We include a short video concerning this project and whether Great Britain will lead the United States in this research. If you cannot see the embedded video, here is the link: http://youtu.be/sdd8i1j_7RM.
An interesting statement was made in regards to a proposed experiment suggested by Dr. Irving Weissman from Stanford University that has become known as the "human neuron mouse." The report describes the experiment:
...would involve a far greater degree of substitution of the mouse brain with human-derived cells. The proposal was to use mice with a condition causing death several days before birth owing to the loss of most or all of the developing neurons in the fetal mouse brain. Weissman suggested transplanting human brain stem cells into the fetal mice, just as their own neurons were dying, with the intention of producing a mouse with a functional brain made up of mouse glial (supporting) cells and human neurons, to enable the study of human neurons in vivo.Would this create a mouse with a truly human brain? The answer is probably not:
If these cells do make effective connections then the signals that pass through them will be the signals of the host. Thus human nerve cells within a mouse would receive signals from the mouse‘s sensory organs (e.g. auditory signals about high frequency sound, vision adapted to dim illumination but not colour, touch from whiskers and olfactory input from the mouse‘s sensory world). Conversely, these cells would link to cells controlling the movement of four legs, and not to human hands or facial movement (speech).But what if this same kind of experiment were tried on a larger animal even another primate? This changes the situation. The report states that, "the potential consequences of a similar experiment conducted in a larger animal, for example a sheep or pig are more debatable; even more so in a NHP (non human primate), which has sensory and motor capabilities more similar to human."
The report outlines the six main differences between humans and great apes from all other species:
- Episodic Memory - called by some "autobiographical memory" or memory of events. It is basically they ability to recall the what, where and when of something. Some say that self-awareness is distinctly human.
- Planning - the planning for for future needs, which apes and chimpanzees have to a lesser degree.
- Numerosity - the ability to work with numbers greater than 5. The report states that monkeys of all types can only work with small numbers. This is questionable since it has been demonstrated that a parrot can work with numbers as large as 6.

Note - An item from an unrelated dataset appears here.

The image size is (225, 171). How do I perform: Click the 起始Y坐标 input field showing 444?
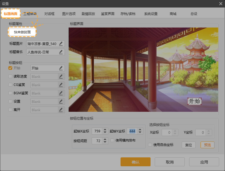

- Language - this area is controversial since it is recently being discovered that dolphins as well as other animals have sophisticated languages.
- Theory of Mind - this is the ability to identify and attribute mental states, e.g. beliefs, intents, desires, pretending, knowledge of yourself and others, and the capacity to recognize that the mental states of others can differ from your own. This point is also considered controversial as to whether animals already have it or not.
- Social Cognition - this is described as the willingness to accept injustice and social inequality in humans. Chimpanzees in studies have been found to lack a sense of fairness described by experiments performed by Quallo and published in Proceedings of the National Academy of Sciences in 2009, titled, Gray and white matter changes associated with tool-use learning in macaque monkeys.